How often should I send emails to my list?
Consistency matters more than frequency. Sending once a week reliably outperforms sending sporadically every few weeks. Most business audiences tolerate one to two emails per week comfortably. More than that requires genuinely high-value content to avoid unsubscribe spikes. The right frequency is the one you can maintain without compromising quality — start with once a week and adjust based on engagement data.
Does email personalisation really make a difference?
Yes, meaningfully. Personalised subject lines that include the subscriber's first name lift open rates by an average of 20-26%. But deeper personalisation — referencing the subscriber's interests, their behaviour on your site, or the specific reason they joined your list — produces even stronger results. The goal is to make every subscriber feel the email was written specifically for them, not broadcast to a list.
What is the best time to send marketing emails?
Testing always beats assumptions, but general patterns hold across most business audiences: Tuesday, Wednesday, and Thursday mornings between 8-10am in the recipient's timezone consistently outperform Monday mornings and Friday afternoons. For UAE audiences, note that the working week runs Sunday through Thursday, which shifts optimal send times accordingly. Most email platforms now offer send-time optimisation that uses individual subscriber behaviour data to determine the best time for each person.
How do I reduce my email unsubscribe rate?
The most effective approach is to set accurate expectations at sign-up — tell people exactly what they'll receive and how often, then deliver precisely that. Beyond that, segment your list so emails are relevant to each subscriber's interests, maintain a consistent sending schedule so your emails don't feel like interruptions, and periodically ask your list what content they find most valuable. Unsubscribes from people who were never a good fit are healthy — they clean your list and improve deliverability for the people who remain.
What is the difference between open rate and click-to-open rate?
Open rate measures the percentage of delivered emails that were opened. Click-to-open rate (CTOR) measures the percentage of people who opened the email and then clicked a link inside it. CTOR isolates your email body and CTA performance from your subject line performance. A high open rate with a low CTOR means your subject line is working but your content or call to action isn't compelling enough to motivate action.
Can I use emojis in email subject lines?
Yes, thoughtfully. A single relevant emoji can increase visual stand-out in a crowded inbox and lift open rates slightly. However, overuse feels unprofessional and can trigger spam filters on some platforms. For business audiences in the US, UK, and UAE, one emoji used sparingly and contextually tends to work better than multiple emojis or emojis used as decoration without purpose.
What is email deliverability and why does it matter?

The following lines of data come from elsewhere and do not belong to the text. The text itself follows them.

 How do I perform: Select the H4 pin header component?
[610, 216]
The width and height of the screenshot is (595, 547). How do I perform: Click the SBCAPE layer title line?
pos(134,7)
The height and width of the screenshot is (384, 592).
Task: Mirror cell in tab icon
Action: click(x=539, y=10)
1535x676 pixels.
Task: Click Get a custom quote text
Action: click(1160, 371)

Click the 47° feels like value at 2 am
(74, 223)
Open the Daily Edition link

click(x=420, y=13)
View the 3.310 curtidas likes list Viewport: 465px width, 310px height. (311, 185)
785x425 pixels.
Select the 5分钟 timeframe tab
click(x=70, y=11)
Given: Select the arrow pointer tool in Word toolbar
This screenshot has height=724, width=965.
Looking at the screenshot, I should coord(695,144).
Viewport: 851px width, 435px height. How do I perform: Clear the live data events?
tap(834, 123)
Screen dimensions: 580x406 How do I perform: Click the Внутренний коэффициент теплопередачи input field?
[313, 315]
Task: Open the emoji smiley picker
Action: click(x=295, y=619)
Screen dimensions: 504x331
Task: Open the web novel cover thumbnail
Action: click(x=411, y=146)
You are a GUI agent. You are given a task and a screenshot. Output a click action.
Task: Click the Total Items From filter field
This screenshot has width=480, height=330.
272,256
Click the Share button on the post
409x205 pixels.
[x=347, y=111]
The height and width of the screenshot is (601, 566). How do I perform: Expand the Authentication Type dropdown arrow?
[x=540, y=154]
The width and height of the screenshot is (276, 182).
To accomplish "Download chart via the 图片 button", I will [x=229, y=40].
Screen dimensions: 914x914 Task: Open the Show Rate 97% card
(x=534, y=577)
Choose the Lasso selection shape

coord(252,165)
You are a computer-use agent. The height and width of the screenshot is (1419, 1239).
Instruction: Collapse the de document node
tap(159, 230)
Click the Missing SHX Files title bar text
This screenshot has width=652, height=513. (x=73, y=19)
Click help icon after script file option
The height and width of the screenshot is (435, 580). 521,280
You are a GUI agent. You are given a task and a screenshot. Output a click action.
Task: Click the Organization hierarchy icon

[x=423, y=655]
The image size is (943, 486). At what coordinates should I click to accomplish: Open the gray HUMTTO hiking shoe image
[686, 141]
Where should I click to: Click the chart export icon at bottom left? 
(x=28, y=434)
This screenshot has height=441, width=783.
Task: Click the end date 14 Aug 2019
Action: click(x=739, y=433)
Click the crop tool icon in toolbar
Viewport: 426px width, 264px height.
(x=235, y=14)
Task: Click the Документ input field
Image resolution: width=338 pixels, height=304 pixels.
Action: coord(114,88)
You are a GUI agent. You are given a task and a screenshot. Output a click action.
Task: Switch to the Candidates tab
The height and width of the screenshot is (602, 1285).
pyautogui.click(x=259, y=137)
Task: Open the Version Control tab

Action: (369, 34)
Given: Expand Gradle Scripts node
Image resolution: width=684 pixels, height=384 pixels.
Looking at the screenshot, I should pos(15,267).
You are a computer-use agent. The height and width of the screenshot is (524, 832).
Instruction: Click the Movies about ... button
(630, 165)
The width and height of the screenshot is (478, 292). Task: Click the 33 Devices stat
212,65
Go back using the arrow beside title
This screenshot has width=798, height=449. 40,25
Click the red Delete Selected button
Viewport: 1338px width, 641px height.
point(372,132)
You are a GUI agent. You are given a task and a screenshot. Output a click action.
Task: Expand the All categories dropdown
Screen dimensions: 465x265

Deliverability refers to whether your emails actually reach the subscriber's inbox as opposed to their spam or promotions folder. High deliverability requires a good sender reputation, which is built by sending to engaged lists, maintaining low spam complaint rates, authenticating your domain with SPF, DKIM, and DMARC records, and regularly removing inactive subscribers. An email with a perfect subject line and brilliant copy achieves nothing if it never reaches the inbox.
Should I use plain text or HTML emails?
Both have their place. Plain text emails (no images, no formatting beyond basic text) often feel more personal and achieve higher deliverability, particularly for one-to-one style communication. HTML emails with branded templates work well for newsletters, promotional content, and situations where visual presentation matters. Testing both formats with your specific audience is the only reliable way to know which performs better for your list — many audiences respond differently than expectations suggest.